誇らしげにクリリが言うが、獣人はあまり乗り気ではない。

「放っておいたって取れるのに痛いのは嫌だよ」

 ウサギの獣人は首を振って嫌がる。無理に取ろうとして痛かったのを覚えているのだろう。

「それが放っておいたらよくないって聞いたんだ。身体がだるくなって病気になって死ぬ場合もあるそうだ。それにこの方法は痛くないから心配するな」

 クリリが説得するけどなかなか集まらない。

 するとナナミさんの声が聞こえた気がした。ナナミさんは今日は店番をしているからここにはいるはずがない。でも確かに聞こえたのだ。

『クリリ、昨日あげたアイスをご褒美にしたらいいよ』

 昨日、明日は孤児院に行くと言ったクリリにたくさんのアイスをくれたのだ。そうかこれをご褒美にすればいい。

「今日はナナミさんからアイスクリームをみんなにってもらっている。たくさんあるから余るんだけど、特別にダニを取った人にはご褒美で二個にするぞ〜〜」

 ゲンキンなものであれだけ嫌がっていたのに我先にとクリリの前に並んでいる。でも明らかに獣人じゃないものまで並んでいるのには笑える。みんなアイスクリームが好きだからな。 

 一番に並んでいたのはすごく嫌がっていたウサギの獣人のロンだ。ビクビクしながらもアイスクリームが欲しいから必死で我慢している。なんかいじめてるみたいな嫌な気分だ。

 ダニを見つけるとガーゼに酢を染み込ませてダニを包み込む。少しだけ待つとティーグルの時と一緒でポロッと取れた。それを見ていた誰もが驚愕の表情だ。

「凄いや。本当に痛くなかった」

 ロンは痛くなかったのにスルッと取れたのですごく嬉しそうに笑っている。それを見て二番目に並んでいた虎の獣人が寝転がる。早くやれと言ってるようだ。
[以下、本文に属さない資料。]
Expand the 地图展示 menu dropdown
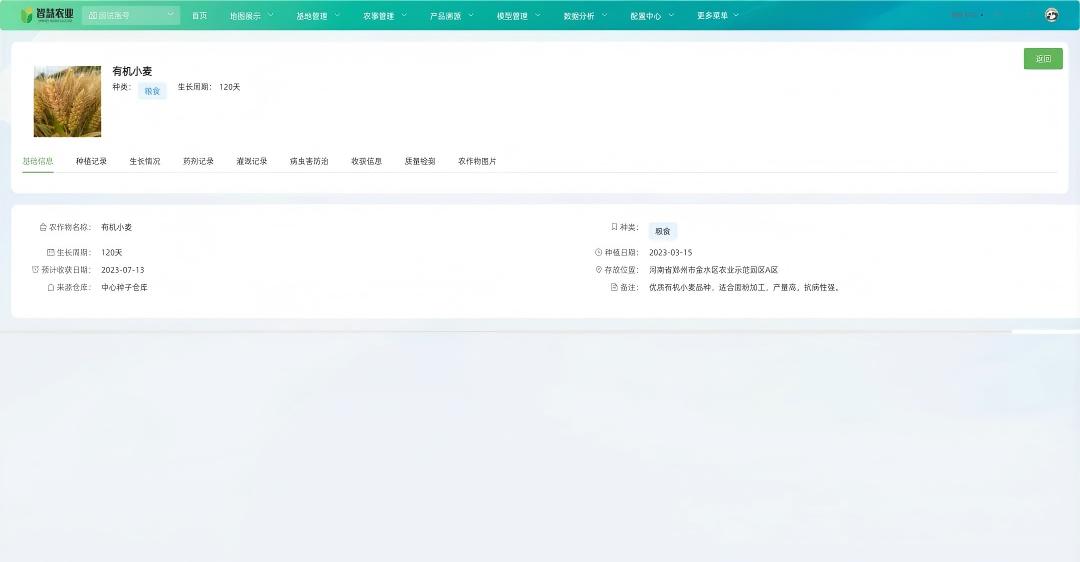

 クリリはロンに約束のアイスクリームを渡すと次々と処理して行く。これなら思ったより早く終わりそうだ。早くナナミさんに知らせたかった。ティーグルだけじゃなく他の獣人でも使えたことを書けば、今まで売れることのなかった酢が注目を浴びて売れるようになるはずだ。

 アイスクリームを二つ食べた獣人は喜んでいるし、一つしか食べれなかった人族も自分のことのように喜んでいる。これでダニに悩まされることはなくなったのだ。